5.2 Preparation of bat batch files

# Documentation
cd /d F:/newClawer20170831/mySpider
call python 
pause

6. Deployment.

6.1. add scheduled tasks.

Refer to this blog below to deploy windows scheduled tasks:

https:///article/

Detailed instructions about the settings related to windows scheduled tasks are as follows:

/zh-cn/library/

6.2.

(1) When adding a scheduled task, check the box as shown below (Runs only when the user is logged in) in order to pop up the following cmd task screen for easy observation and debugging.

这里写图片描述 

这里写图片描述

(2) Since the crawler runs for a long time, if you follow the default settings, running the instance in the early hours of the morning when the previous startup has not yet finished will cause this startup to fail, so change the default settings to (If this task is already running: run the new instance in parallelThe protection mechanism is that each startup script waits for 24 hours and then automatically quits. (The protection mechanism is that each startup script will automatically exit after waiting 24 hours to ensure that it will not be started repeatedly).

这里写图片描述

(3) If you want to support the continuous transmission, you can only press it once.ctrl + c to stop the crawler from running. This is because theWhen terminating the crawler, the crawler needs to do some aftermath workIf you press ctrl + c several times in a row to stop the crawler, the crawler will be too late to make good on its mistake and will fail to renew the crawl. 6.3. effect display.

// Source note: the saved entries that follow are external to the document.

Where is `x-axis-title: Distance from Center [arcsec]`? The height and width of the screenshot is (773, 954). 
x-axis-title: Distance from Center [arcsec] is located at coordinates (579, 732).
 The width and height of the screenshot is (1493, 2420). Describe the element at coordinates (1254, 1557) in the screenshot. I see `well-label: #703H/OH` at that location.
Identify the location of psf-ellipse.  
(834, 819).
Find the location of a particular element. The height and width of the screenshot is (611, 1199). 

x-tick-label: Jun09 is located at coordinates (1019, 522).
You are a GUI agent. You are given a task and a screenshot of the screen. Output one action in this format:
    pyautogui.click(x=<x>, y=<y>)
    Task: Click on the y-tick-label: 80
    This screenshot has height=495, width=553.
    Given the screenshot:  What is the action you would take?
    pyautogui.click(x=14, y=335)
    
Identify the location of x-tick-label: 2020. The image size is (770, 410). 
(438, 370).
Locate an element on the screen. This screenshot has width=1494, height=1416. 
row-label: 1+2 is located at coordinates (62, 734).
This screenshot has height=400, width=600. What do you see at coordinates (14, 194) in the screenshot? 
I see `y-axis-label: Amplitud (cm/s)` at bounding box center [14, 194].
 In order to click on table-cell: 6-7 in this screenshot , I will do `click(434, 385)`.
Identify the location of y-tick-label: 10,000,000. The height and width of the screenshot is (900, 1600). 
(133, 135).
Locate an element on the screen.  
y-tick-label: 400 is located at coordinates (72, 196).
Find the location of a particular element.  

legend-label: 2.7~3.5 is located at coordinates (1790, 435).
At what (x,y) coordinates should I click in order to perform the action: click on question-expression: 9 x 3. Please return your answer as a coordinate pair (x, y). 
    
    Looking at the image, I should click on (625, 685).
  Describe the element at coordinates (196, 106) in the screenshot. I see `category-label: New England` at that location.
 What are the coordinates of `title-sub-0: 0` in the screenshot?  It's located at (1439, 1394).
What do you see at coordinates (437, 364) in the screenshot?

Normal execution is complete:

这里写图片描述

Implementation is in progress:

这里写图片描述

to this article on the python implementation of scrapy crawler daily sample code to grab data on a regular basis is introduced to this article, more related python scrapy timed to grab content please search my previous posts or continue to browse the following related articles I hope you will support me more in the future!